The Court GRANTS IN PART the motion for summary judgment and DISMISSES the Pugas’s claims for punitive or exemplary damages.

CONCLUSION

For the reasons set out above, RCX’s motion for summary judgment (D.E. 91) is DENIED IN PART with respect to RCX’s claim that it could not be a statutory employer. The motion is GRANTED IN PART, dismissing the Pugas’s claims of RCX’s independent negligence and any claim that RCX is independently or vicariously liable for punitive or exemplary damages.

ORDERED this 3rd day of January, 2017.

. Plaintiffs cite 49 U.S.C. § 11107 and 49 C.F.R. § 1057 as the controlling statute and regulation for statutory employer status, as set out in Zamalloa v. Hart, 31 F.3d 911, 913 (9th Cir. 1994). They further discuss the Interstate Commerce Commission (ICC) as the enforcing body.
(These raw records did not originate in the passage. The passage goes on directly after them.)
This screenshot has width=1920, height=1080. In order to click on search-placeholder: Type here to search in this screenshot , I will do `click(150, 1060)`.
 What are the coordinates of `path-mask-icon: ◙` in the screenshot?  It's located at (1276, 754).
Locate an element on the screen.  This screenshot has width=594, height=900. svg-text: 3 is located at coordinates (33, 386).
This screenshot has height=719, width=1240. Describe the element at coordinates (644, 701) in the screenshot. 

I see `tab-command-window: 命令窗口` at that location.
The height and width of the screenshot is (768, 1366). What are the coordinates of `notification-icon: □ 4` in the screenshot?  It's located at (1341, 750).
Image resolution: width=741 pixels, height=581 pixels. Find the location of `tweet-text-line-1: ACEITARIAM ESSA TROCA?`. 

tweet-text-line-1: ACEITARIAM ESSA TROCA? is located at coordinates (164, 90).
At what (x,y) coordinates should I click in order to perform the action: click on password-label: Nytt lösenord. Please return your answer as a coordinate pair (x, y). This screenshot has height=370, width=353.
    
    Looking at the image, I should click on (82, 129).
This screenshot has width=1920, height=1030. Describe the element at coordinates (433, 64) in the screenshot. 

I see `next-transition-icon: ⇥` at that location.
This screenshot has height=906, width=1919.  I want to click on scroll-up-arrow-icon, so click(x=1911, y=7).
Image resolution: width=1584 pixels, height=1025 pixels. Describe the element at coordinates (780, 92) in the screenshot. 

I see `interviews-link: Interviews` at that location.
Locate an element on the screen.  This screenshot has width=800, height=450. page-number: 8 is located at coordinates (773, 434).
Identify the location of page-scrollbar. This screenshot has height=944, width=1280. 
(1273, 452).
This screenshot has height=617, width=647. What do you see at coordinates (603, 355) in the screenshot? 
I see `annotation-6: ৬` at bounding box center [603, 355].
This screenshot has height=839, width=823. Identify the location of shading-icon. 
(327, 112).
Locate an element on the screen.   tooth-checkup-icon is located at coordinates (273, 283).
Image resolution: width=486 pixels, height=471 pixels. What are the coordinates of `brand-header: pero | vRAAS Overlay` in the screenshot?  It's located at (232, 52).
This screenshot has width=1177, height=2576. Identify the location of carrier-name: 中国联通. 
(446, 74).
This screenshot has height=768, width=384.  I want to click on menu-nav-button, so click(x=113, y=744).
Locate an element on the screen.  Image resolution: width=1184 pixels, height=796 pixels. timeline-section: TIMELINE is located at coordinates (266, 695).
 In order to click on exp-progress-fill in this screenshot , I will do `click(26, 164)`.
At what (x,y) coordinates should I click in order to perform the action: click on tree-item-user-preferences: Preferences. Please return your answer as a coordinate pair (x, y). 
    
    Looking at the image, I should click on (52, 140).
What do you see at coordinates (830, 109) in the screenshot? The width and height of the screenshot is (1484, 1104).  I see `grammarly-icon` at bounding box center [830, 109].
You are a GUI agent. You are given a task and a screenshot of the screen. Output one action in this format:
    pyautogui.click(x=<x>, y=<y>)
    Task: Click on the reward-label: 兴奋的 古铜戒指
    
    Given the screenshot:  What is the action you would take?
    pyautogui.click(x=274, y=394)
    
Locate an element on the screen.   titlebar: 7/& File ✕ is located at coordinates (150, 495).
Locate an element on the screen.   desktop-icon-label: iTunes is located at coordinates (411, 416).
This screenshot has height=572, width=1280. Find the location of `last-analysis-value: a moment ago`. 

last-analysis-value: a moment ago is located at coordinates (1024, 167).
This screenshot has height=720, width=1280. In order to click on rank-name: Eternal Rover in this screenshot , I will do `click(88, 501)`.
D.E. 94, p. 8. However, in 1995, the ICC was abolished and the statutes and regulations were reorganized and renumbered to be enforced by the Department of Transportation. ICC Termination Act of 1995, PL 104-88, 109 Stat 803. Plaintiffs reference the correct statute and regulations in their pleading. D.E. 78, p. 5.

. "[T]he authorized carrier may perform authorized transportation in equipment it does not own only under the following conditions....” 49 C.F.R. § 376.11.

. Erie R. Co. v. Tompkins, 304 U.S. 64, 58 S.Ct. 817, 82 L.Ed. 1188 (1938).